I might just be getting the hang of this dev stuff.

Side Projects

or: How AI failed me, but Unity came shining through.

Coming from a art back ground, I get the odd commission here and there – it helps buy things for my game dev journey.

My mother-in-law came to me with a request: she had a dream about a cabin on the beach, it was very peaceful and relaxing; and she’d very much like it if I painted it for her.

Being eager to try AI art generation, I sat down with her and had her describe as much as she could in exacting detail. And we spent the better part of an afternoon feeding prompts into my local install of Automatic 1111 and seeing what it would spit out.

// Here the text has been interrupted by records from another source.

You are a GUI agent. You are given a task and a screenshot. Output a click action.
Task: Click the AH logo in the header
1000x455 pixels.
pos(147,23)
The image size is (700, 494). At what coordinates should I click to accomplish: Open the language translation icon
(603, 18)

She ‘liked’ what she saw, but felt it was ‘too resort-like’ and ‘too plastic-y’; not keeping with the humble esthetic she’d dreamed about. After a few more tries with negative prompts, we had to call it quits to feed kiddos and take a break from her growing frustration with the process.

About a week later, she texted me- excited she had found a photo in the paper that was more true to the dream and brought it to the next family gathering:

small image of a cabin

It was small, and printed in that obnoxious half-tone process newspapers use, which made it low resolution. And very grainy.

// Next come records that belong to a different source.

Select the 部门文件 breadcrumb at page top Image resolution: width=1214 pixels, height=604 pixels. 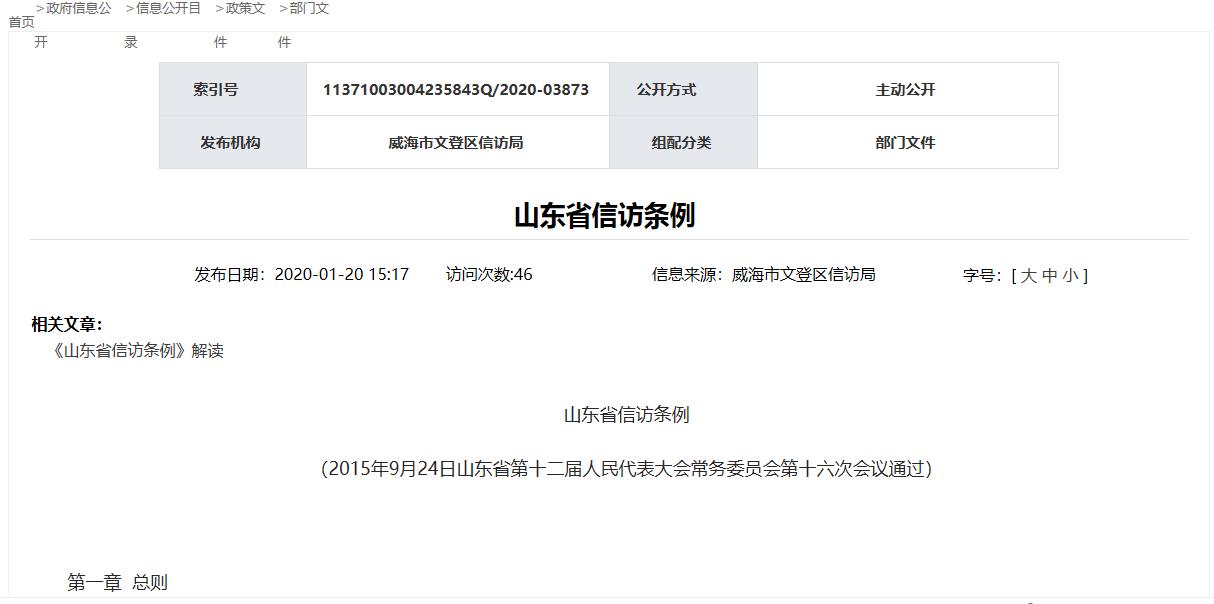point(309,9)
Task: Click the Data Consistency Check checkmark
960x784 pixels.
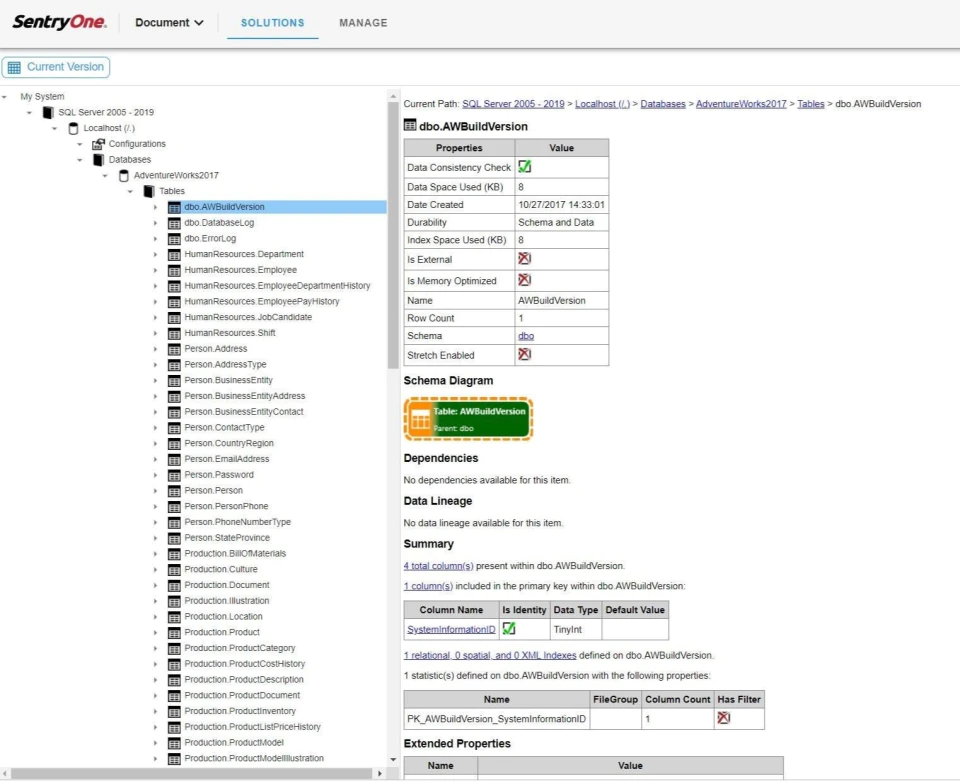Action: coord(525,166)
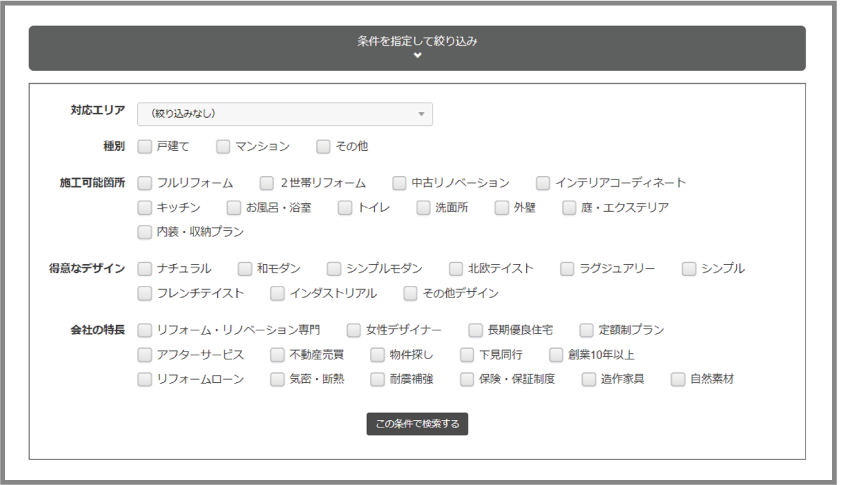The image size is (842, 485).
Task: Toggle the お風呂・浴室 checkbox
Action: (234, 208)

So- hello Google Reverse image search. Found a better version and started Photoshopping things with a renewed energy. Found different images that she liked and started editing them together. Added filters and adjustment layers, tweaking things left and right.

And she still wasn’t thrilled with the result:

a Cabin on a beach
I think this was the best version done on Photoshop

What it boiled down to was this: the cabin image was just too flat and two dimensional to really get the ‘look’ she was after. Since it was too flat – I felt I must make it 3D.

round and round we go

Taking a cue from Ian Hubert’s Lazy Tutorials – I took the photos I found and began modeling. The tut in reference is:

its only a minute and SO worth the watch!

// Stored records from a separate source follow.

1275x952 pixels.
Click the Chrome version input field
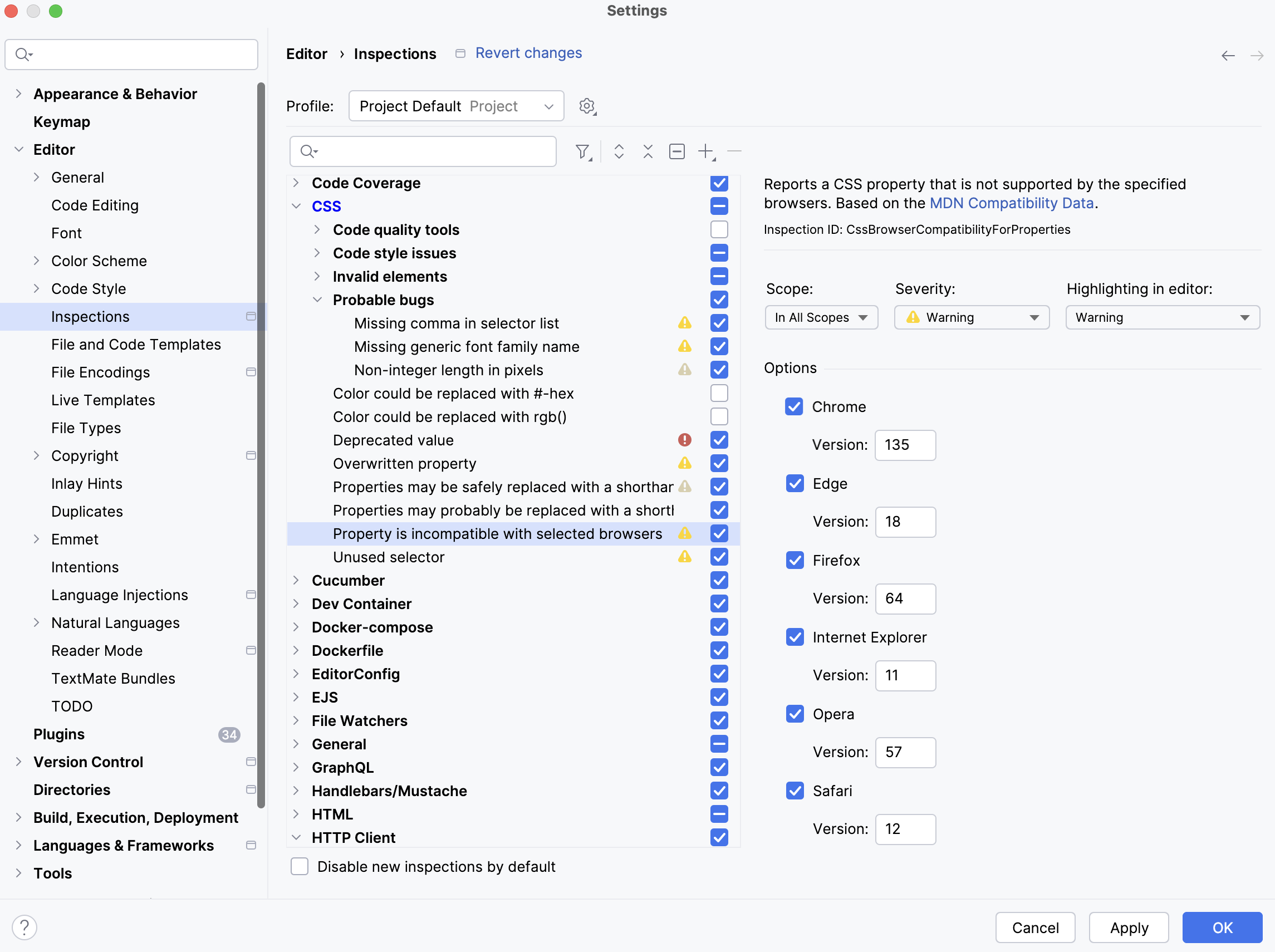(x=905, y=445)
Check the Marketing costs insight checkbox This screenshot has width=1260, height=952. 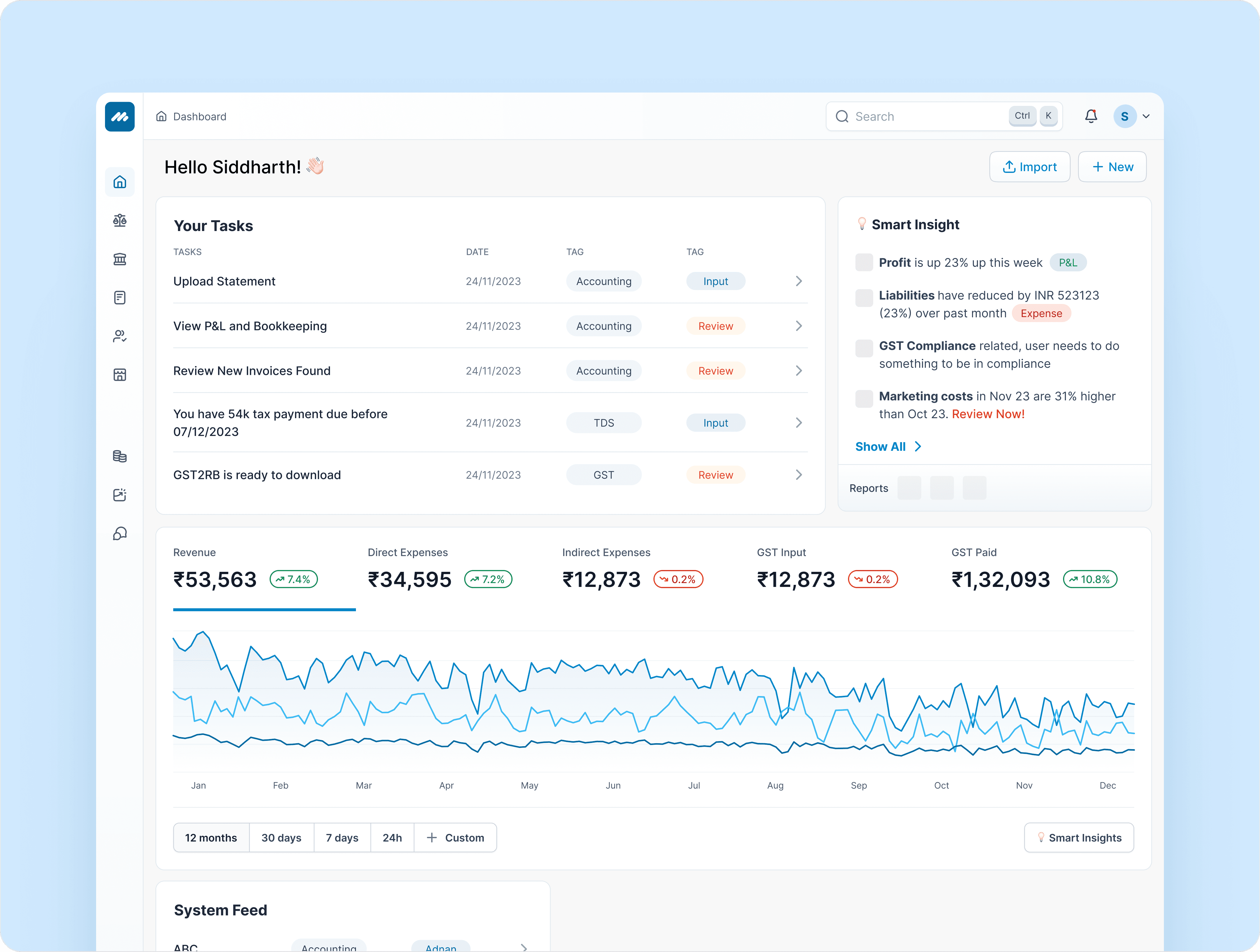pos(863,398)
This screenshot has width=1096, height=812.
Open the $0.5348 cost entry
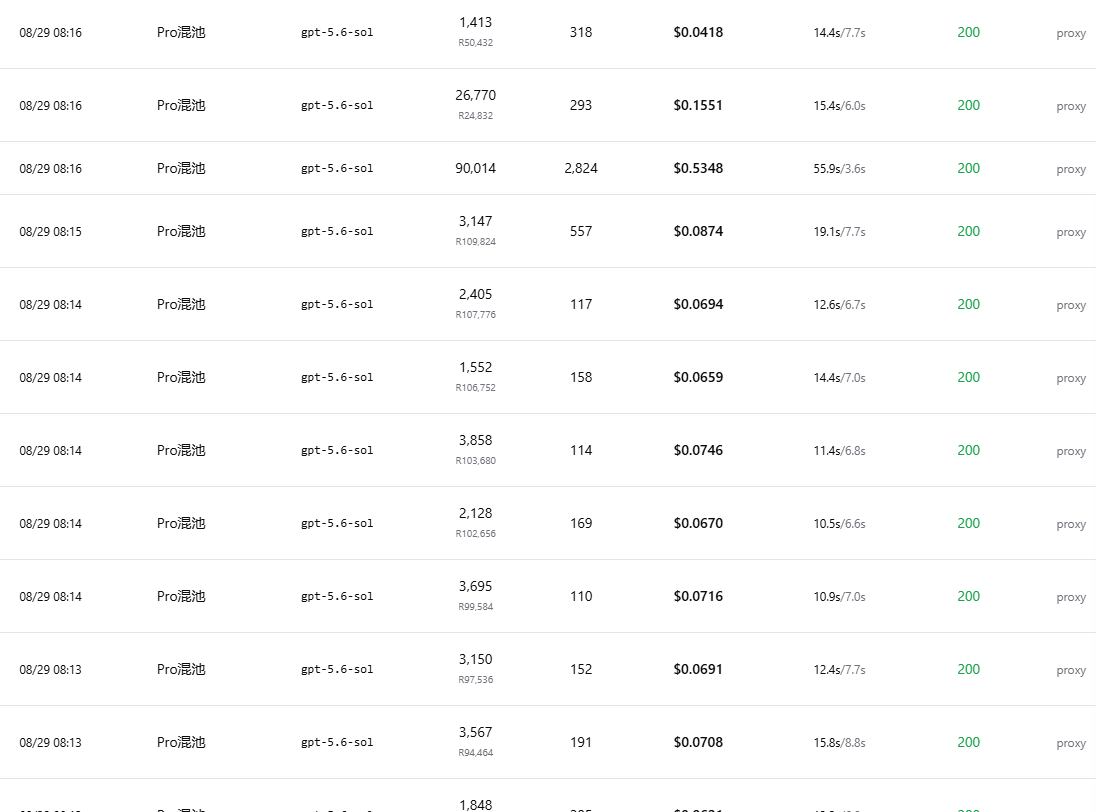[698, 168]
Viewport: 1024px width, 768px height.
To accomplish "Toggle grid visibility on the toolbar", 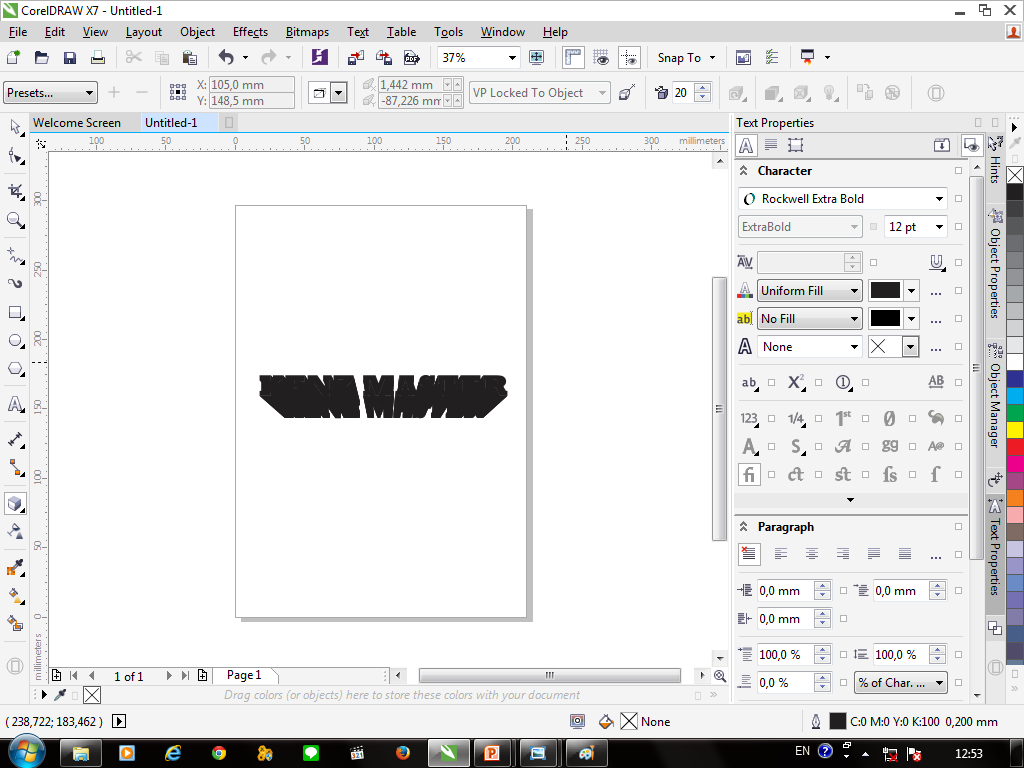I will point(601,57).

So after some tinkering, I got the cabin in Unity and sat down with Ma to sculpt out the terrain, adding a few free assets, such as rocks, along the way. She was super impressed with how quickly we could iterate changes, move things around and tinker with the various settings to make it look ‘right’.

image of 3d cabinin Unity ediot
After tinkering, I got my model in Unity!

Once we got it looking the way she wanted, I started showing off, adding wind effects to the trees, I cribbed some seagull sounds off some video I filmed at the beach last year and looped some surf sounds as well. Once she liked the look of everything, I took a screenshot of it and said, “Ok, this is what I’ll use for the reference for your painting!”

final image of cabin on the beach
hopefully I can paint something good enough to match this!

Suffice to say – this was the most involved project I’ve ever attempted for a painting – usually its sitting the subject with some lights and taking a few dozen photos until I get the mood and feeling I’m looking for. Having tried 3 vastly different approaches, I’m thrilled that I have so many tools at my disposal in order to create. At the same time, tis also daunting, far better artists than I have been silenced by the sheer scope and volume of what they can create with…

Post Script:

 

So my initial attempt at painting it didn’t work out quite as planned. In my race to get the final underway, I grabbed a non-permanent ink and it bled like crazy as I was putting down my first washes.

watercolor painting of cabin on beach
looks like I’ll be doing this again

I did go back and try to mitigate some of the bleeding – but it looks like I’ll have to take another run at it.

Just let me go work on my game for a bit, first.